Tuesday, April 07, 2009

Tuesday in Holy Week

The Gospel reading from today's Lectionary is St. Mark 11:15-19:

Jesus and those who followed came to Jerusalem. And Jesus entered the temple and began to drive out those who were selling and those who were buying in the temple, and he overturned the tables of the money changers and the seats of those who sold doves; and he would not allow anyone to carry anything through the temple. He was teaching and saying, "Is it not written,

`My house shall be called a house of prayer for all the nations'?
But you have made it a den of robbers."


And when the chief priests and the scribes heard it, they kept looking for a way to kill him; for they were afraid of him, because the whole crowd was spellbound by his teaching. And when evening came, Jesus and his disciples went out of the city.

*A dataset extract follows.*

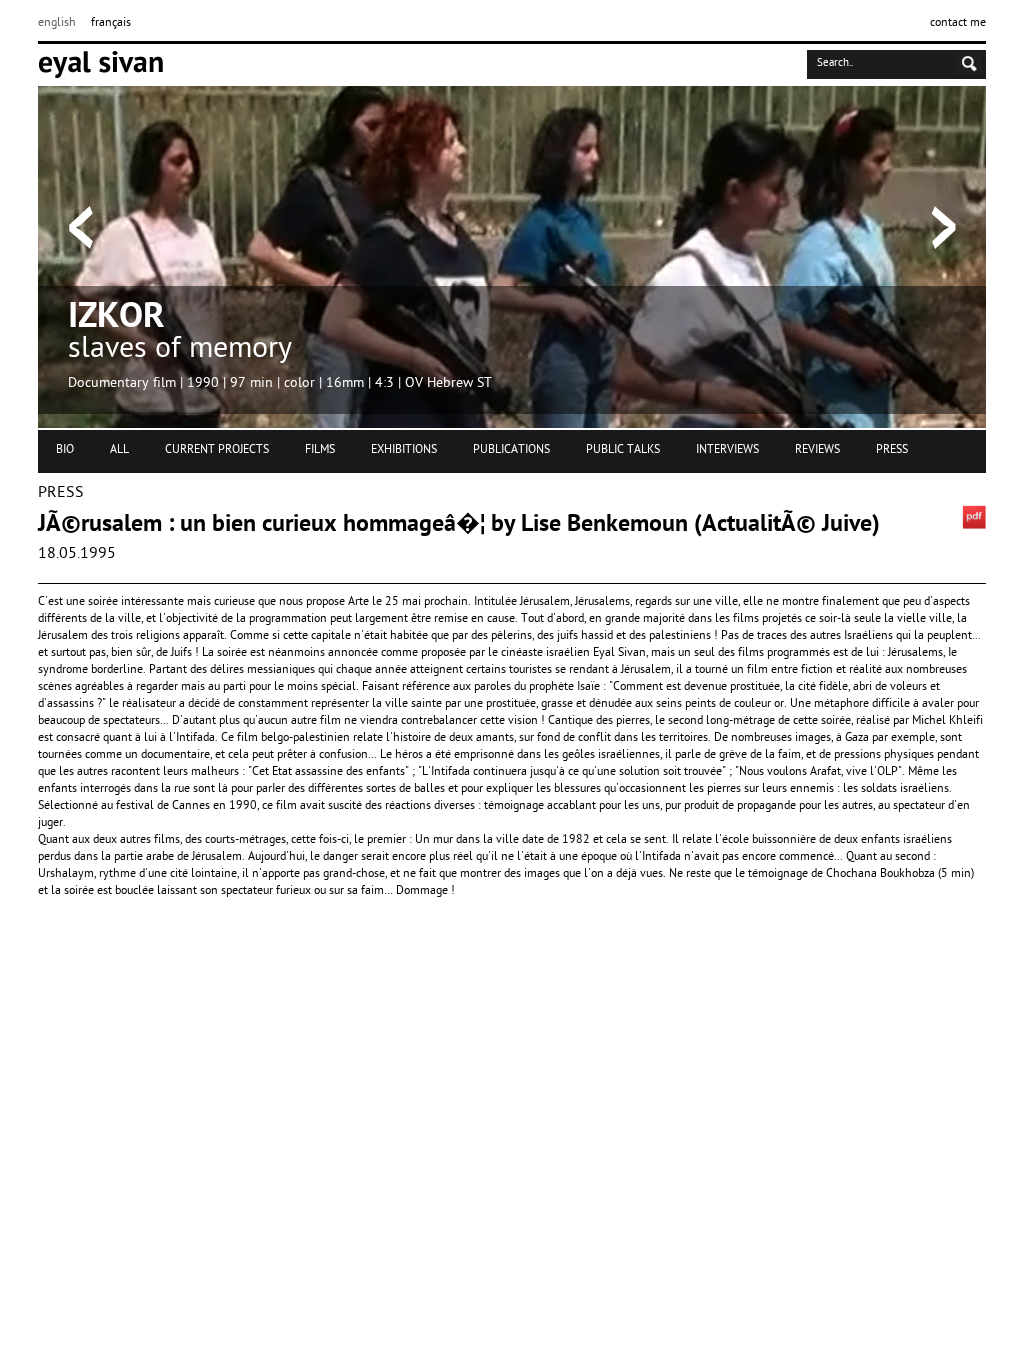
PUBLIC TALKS (623, 450)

We're approaching the point in the redemption story where we're hours away from the Master's betrayal, and all that would follow. If the weather conditions mirrored today's forecast for Jerusalem, it would have been a pleasant day with clear skies and temperatures in the 70's (or low 20's C). But in the unseen realms, a storm was building between the spirit of Christ and Antichrist.

Jesus enters the temple complex, no doubt under the watchful eye of hired goons working on behalf of the religious establishment. He gazes across the unfolding panorama ot the tables of merchants selling scarificial animals at exhorbitant prices. He sees the exchange tables where Roman and other national currencies are exchanged for temple currency, again at an outrageous exchange rate.

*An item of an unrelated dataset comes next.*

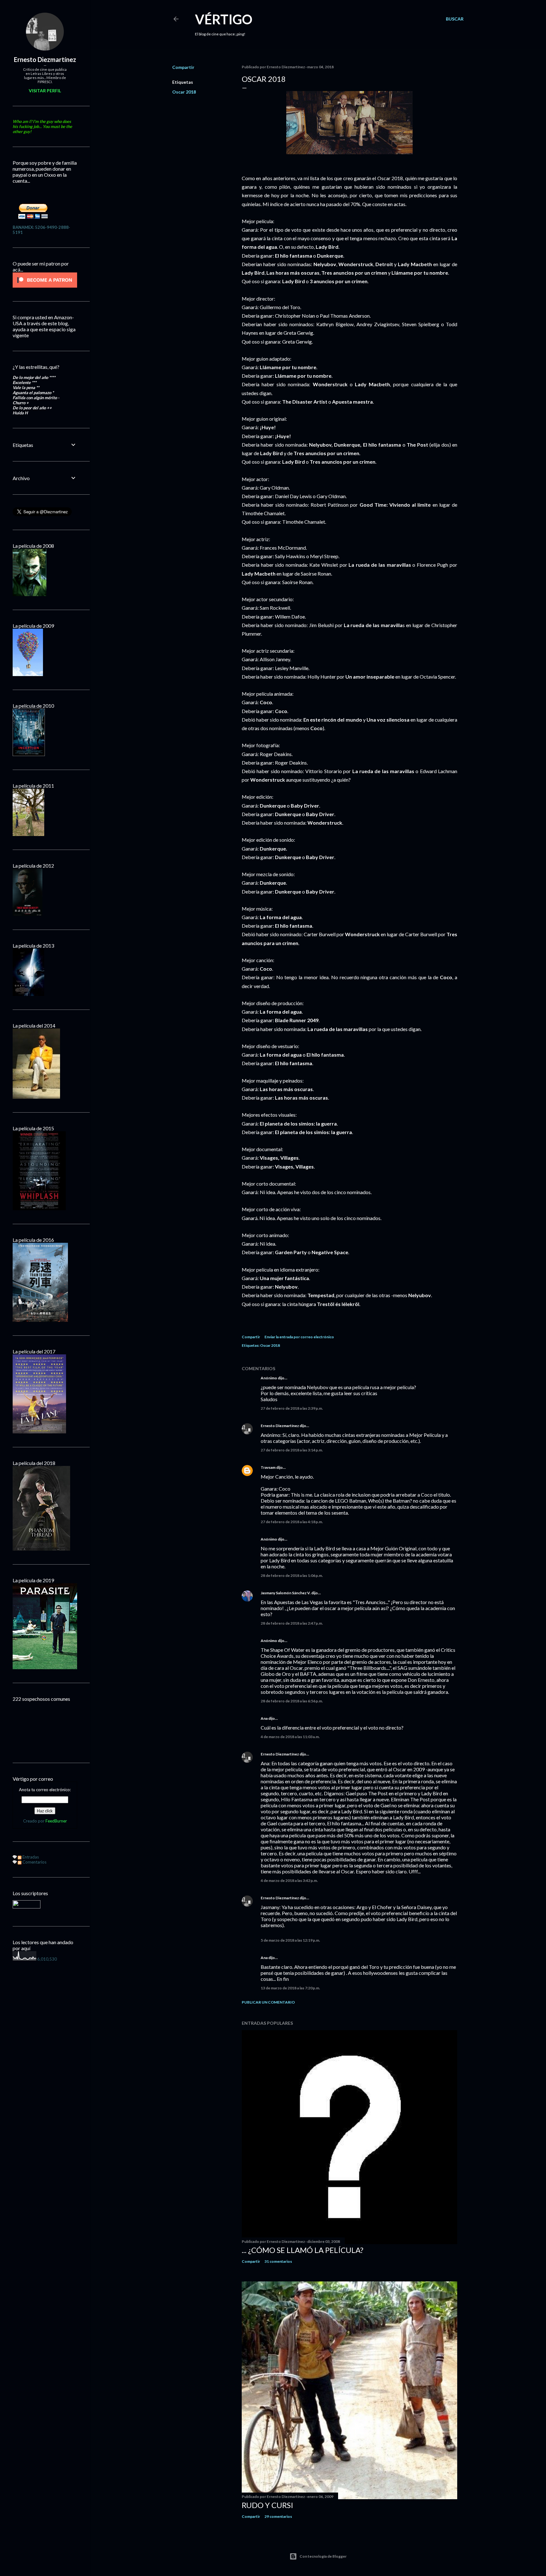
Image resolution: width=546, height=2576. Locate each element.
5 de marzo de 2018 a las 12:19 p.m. (290, 1940)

He stood at the spiritual portal between Heaven and Earth. This was the spot in the material realm where the holy met the profane. It was to be a place of instruction where Israel was to be the light to the Gentiles and instructor to the seeker. Yet, it had become a filthy den of thieves who made a growth industry of shaking down the faithful in their worship. The Rabbi could stand no more and launched into holy anger. THe very icon of the Divine was now an expression of His divine wrath.

The religious establishment, being the ever good sports took the lesson to heart. Oh, they took it to heart alright, straight into their benighted hearts that is. The sharp rebuke that would have sent the faithful and contrite to their knees, sent these scribes and chief priests into a seething anger that would only be sated by the death of the Nazarene.

How do we respond to the discipline of the Holy?